Create and restore checkpoints during long-running optimizations:

```ruby
# Save a checkpoint
manager.create_checkpoint(
  current_result,
  'iteration_50',
  metadata: { iteration: 50, current_score: 0.87 }
)

# Restore
restored = manager.restore_checkpoint('iteration_50')
program = restored.program

# Auto-checkpoint every N iterations
if iteration % 10 == 0
  manager.create_checkpoint(current_result, "auto_checkpoint_#{iteration}")
end
```

### Import and export

Share programs between environments:

```ruby
storage = DSPy::Storage::ProgramStorage.new

# Export
storage.export_programs(['abc123', 'def456'], './export_backup.json')

# Import
imported = storage.import_programs('./export_backup.json')
puts "Imported #{imported.size} programs"
```

### Optimization history

```ruby
history = manager.get_optimization_history

history[:summary][:total_programs]
history[:summary][:avg_score]

history[:optimizer_stats].each do |optimizer, stats|
  puts "#{optimizer}: #{stats[:count]} programs, best: #{stats[:best_score]}"
end

history[:trends][:improvement_percentage]
```

### Program comparison

```ruby
comparison = manager.compare_programs(id_a, id_b)
comparison[:comparison][:score_difference]
comparison[:comparison][:better_program]
comparison[:comparison][:age_difference_hours]
```

### Storage configuration

```ruby
config = DSPy::Storage::StorageManager::StorageConfig.new
config.storage_path = Rails.root.join('dspy_storage')
config.auto_save = true
config.save_intermediate_results = false
config.max_stored_programs = 100

manager = DSPy::Storage::StorageManager.new(config: config)
```

### Cleanup

Remove old programs.
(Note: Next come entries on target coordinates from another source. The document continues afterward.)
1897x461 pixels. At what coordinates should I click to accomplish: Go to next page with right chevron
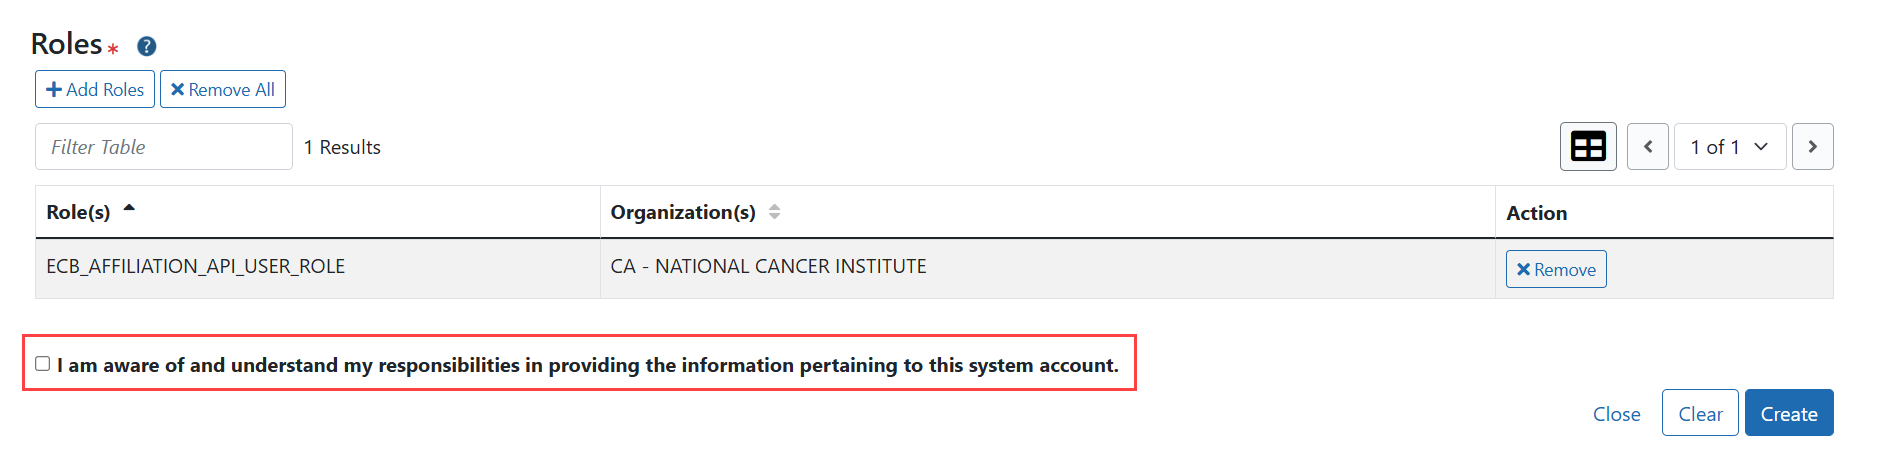[x=1812, y=147]
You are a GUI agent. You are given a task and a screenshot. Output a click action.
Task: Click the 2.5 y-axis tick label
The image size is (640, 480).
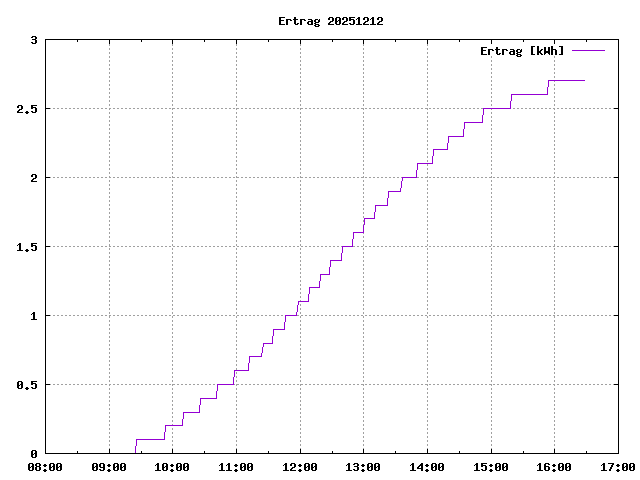[x=27, y=109]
Cleanup retains the best performing and most recent programs using a weighted score (70% performance, 30% recency):

```ruby
deleted_count = manager.cleanup_old_programs
```

### Storage events

The storage system emits structured log events for monitoring:
- `dspy.storage.save_start`, `dspy.storage.save_complete`, `dspy.storage.save_error`
- `dspy.storage.load_start`, `dspy.storage.load_complete`, `dspy.storage.load_error`
- `dspy.storage.delete`, `dspy.storage.export`, `dspy.storage.import`, `dspy.storage.cleanup`

### File layout

```
dspy_storage/
  programs/
    abc123def456.json
    789xyz012345.json
  history.json
```

---

## API rules

- Call predictors with `.call()`, not `.forward()`.
- Access prediction fields with dot notation (`result.answer`), not hash notation (`result[:answer]`).
- GEPA metrics return `DSPy::Prediction.new(score:, feedback:)`, not a boolean.
- MIPROv2 metrics may return `true`/`false`, a numeric score, or `DSPy::Prediction`.